◆ **Set task**
Which lines below contain the word "Please"? List each of them in full.

[Target pointing data]
====================

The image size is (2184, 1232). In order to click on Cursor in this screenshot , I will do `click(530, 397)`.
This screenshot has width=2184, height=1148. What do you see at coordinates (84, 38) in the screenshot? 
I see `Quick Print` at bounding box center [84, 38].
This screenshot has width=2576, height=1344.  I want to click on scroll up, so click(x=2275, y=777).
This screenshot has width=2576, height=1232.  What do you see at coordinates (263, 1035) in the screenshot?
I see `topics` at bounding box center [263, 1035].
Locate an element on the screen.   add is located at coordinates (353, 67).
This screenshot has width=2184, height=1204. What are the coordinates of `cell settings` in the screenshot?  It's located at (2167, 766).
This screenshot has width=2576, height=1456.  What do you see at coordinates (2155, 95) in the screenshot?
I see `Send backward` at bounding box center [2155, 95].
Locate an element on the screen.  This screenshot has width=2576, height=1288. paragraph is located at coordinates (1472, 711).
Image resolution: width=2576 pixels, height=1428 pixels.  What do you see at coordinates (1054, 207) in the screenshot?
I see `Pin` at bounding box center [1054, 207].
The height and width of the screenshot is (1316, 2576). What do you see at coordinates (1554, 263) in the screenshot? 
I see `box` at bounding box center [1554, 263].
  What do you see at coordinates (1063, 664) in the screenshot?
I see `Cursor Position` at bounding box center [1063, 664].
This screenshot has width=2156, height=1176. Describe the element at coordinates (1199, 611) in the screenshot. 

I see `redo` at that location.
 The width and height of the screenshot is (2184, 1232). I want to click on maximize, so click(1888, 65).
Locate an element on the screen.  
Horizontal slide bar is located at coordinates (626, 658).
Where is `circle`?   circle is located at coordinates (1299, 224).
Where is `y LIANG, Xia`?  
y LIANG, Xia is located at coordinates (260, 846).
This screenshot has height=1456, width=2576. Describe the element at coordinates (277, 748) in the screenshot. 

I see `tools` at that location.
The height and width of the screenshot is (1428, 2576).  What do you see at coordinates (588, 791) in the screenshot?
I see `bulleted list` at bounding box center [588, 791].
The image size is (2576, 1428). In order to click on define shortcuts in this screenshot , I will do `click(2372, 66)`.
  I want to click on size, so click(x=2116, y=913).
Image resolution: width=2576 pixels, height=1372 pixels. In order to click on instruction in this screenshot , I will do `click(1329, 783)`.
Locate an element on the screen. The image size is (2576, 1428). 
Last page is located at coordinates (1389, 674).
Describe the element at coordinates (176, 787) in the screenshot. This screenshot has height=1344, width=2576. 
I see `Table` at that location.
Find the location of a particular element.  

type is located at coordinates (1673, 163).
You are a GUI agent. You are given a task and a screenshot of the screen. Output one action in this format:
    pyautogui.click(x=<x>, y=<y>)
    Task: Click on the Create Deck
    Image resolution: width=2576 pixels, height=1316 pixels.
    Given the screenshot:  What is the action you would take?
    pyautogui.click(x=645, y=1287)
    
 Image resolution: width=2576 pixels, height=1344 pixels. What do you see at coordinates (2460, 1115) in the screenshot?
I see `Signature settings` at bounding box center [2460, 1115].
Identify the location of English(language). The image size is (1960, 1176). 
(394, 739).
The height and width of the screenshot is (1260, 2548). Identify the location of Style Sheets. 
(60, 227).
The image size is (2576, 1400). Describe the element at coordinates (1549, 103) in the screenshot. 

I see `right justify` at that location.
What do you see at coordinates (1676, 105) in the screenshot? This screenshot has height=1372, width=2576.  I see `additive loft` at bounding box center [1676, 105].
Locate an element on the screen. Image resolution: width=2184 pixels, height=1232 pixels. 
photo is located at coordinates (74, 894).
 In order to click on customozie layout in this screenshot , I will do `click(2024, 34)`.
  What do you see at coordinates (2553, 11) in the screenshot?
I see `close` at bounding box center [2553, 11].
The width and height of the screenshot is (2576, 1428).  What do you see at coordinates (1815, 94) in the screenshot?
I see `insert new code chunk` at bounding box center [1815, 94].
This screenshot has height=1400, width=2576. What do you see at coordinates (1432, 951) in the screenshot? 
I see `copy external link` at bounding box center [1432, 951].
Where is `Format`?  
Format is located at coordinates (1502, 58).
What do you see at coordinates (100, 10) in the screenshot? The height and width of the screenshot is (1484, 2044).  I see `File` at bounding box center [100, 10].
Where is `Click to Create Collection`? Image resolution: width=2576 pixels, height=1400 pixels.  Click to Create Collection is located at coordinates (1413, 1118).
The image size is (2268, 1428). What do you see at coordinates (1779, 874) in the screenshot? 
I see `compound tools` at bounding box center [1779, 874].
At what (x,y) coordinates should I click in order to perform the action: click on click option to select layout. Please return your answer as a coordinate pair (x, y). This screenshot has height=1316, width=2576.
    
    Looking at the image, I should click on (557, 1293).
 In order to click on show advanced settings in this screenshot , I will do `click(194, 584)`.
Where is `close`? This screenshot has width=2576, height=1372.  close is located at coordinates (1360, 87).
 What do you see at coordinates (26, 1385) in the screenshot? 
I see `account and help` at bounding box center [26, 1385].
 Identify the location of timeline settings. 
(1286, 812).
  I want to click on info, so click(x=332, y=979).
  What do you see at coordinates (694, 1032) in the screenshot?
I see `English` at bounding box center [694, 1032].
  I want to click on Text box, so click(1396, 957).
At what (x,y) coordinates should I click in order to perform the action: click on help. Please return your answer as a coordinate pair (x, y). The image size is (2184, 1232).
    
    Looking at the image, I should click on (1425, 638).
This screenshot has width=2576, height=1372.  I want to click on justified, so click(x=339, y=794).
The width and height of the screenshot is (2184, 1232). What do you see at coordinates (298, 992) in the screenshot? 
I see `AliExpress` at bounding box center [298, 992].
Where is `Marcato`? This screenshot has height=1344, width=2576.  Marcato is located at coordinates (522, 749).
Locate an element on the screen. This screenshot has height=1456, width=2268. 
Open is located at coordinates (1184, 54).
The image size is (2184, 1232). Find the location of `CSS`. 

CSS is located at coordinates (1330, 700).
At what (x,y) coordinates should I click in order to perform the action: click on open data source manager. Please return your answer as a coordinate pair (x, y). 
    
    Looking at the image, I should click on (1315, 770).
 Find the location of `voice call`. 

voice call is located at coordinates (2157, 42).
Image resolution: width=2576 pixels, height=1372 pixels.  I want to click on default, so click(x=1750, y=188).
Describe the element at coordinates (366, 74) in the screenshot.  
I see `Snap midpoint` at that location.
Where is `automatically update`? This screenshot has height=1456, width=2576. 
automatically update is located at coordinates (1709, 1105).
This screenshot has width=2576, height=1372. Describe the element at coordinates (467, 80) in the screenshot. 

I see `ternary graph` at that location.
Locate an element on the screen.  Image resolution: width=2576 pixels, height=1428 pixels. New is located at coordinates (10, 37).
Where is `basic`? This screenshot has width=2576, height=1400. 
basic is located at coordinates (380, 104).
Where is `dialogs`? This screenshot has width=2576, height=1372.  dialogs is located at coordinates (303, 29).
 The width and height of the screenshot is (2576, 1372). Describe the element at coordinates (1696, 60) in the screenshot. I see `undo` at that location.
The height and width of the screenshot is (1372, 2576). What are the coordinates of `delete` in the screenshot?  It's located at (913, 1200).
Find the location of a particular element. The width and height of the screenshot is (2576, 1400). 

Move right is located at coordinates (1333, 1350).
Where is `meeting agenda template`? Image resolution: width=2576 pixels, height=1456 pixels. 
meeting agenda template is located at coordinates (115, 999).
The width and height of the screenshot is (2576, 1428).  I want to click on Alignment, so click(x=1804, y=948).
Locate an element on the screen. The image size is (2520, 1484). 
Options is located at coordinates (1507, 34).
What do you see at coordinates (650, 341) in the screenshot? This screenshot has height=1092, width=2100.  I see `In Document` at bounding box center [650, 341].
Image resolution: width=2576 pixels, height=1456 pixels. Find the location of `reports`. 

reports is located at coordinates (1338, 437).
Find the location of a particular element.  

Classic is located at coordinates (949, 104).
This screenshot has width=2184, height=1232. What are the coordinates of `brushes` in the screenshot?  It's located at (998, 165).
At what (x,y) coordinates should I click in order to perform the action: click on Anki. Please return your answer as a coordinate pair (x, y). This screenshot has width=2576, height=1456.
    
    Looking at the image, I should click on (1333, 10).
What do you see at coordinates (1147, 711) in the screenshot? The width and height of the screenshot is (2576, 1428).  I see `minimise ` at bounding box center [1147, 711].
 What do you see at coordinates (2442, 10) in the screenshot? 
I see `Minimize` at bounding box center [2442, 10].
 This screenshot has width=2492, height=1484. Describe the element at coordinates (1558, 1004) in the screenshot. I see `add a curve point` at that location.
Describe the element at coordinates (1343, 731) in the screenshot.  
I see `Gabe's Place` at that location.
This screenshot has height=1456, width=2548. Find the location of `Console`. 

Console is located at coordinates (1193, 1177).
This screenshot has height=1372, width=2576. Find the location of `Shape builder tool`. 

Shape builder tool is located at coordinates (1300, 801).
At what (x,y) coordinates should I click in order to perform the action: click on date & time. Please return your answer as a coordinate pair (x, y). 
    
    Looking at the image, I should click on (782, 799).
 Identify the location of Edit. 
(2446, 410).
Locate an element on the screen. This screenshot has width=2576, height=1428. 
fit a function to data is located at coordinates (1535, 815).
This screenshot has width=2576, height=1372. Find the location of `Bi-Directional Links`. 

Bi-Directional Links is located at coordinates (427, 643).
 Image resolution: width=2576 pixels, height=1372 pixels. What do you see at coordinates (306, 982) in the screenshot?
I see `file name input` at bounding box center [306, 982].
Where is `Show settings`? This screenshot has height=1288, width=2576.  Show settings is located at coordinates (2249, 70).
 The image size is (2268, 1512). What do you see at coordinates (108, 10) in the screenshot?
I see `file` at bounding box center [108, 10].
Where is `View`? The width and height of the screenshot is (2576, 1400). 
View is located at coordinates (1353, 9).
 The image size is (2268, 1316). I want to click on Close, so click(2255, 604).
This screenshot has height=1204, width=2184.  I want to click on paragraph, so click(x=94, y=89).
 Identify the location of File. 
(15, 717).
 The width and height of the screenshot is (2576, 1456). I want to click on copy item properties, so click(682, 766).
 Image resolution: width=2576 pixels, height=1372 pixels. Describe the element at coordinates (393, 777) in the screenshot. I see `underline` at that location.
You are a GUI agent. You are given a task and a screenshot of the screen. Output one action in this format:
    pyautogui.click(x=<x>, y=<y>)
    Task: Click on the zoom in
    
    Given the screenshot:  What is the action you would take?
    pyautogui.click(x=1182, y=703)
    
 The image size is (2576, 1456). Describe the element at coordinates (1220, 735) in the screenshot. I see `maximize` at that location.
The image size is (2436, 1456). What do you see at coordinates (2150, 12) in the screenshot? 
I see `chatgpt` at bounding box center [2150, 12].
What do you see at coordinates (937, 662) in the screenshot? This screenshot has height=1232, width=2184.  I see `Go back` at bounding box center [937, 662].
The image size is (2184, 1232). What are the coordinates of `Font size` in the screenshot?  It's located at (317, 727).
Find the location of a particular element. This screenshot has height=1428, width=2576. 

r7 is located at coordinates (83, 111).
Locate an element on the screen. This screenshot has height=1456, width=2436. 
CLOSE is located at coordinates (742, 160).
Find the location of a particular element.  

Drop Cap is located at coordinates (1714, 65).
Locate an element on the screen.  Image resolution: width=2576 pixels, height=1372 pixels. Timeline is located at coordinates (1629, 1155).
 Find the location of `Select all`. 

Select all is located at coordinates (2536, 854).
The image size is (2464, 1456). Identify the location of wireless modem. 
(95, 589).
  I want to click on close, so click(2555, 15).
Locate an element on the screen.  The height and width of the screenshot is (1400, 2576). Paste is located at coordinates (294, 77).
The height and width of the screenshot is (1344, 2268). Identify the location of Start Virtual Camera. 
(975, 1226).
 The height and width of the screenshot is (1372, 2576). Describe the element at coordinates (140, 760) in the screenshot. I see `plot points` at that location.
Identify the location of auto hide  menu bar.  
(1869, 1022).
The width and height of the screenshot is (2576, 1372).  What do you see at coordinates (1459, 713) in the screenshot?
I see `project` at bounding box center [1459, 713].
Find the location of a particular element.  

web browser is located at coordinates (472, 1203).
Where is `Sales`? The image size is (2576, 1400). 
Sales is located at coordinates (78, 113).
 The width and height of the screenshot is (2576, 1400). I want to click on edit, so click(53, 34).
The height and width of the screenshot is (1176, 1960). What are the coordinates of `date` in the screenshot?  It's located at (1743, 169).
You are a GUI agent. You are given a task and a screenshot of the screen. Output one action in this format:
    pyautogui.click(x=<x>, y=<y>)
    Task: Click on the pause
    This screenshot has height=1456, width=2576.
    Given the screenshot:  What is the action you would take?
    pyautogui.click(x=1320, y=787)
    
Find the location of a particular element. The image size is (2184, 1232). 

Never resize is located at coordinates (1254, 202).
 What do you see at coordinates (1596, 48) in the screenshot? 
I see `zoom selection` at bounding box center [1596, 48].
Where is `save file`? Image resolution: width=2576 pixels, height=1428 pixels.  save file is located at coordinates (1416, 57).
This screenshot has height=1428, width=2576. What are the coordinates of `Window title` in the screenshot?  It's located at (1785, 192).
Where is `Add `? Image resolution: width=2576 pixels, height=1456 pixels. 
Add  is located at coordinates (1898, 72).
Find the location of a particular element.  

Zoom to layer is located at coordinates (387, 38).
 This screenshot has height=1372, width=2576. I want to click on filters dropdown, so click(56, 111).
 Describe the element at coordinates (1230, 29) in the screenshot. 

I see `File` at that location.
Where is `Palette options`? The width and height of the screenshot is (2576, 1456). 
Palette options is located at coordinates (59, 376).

====================

◆ **Final answer**
At what (x,y) coordinates should I click in order to perform the action: click on click option to select layout. Please return your answer as a coordinate pair (x, y). This screenshot has height=1316, width=2576.
At what (x,y) coordinates should I click in order to perform the action: click on help. Please return your answer as a coordinate pair (x, y). The image size is (2184, 1232).
At what (x,y) coordinates should I click in order to perform the action: click on open data source manager. Please return your answer as a coordinate pair (x, y). 
At what (x,y) coordinates should I click in order to perform the action: click on Anki. Please return your answer as a coordinate pair (x, y). This screenshot has width=2576, height=1456.
At what (x,y) coordinates should I click in order to perform the action: click on date & time. Please return your answer as a coordinate pair (x, y). 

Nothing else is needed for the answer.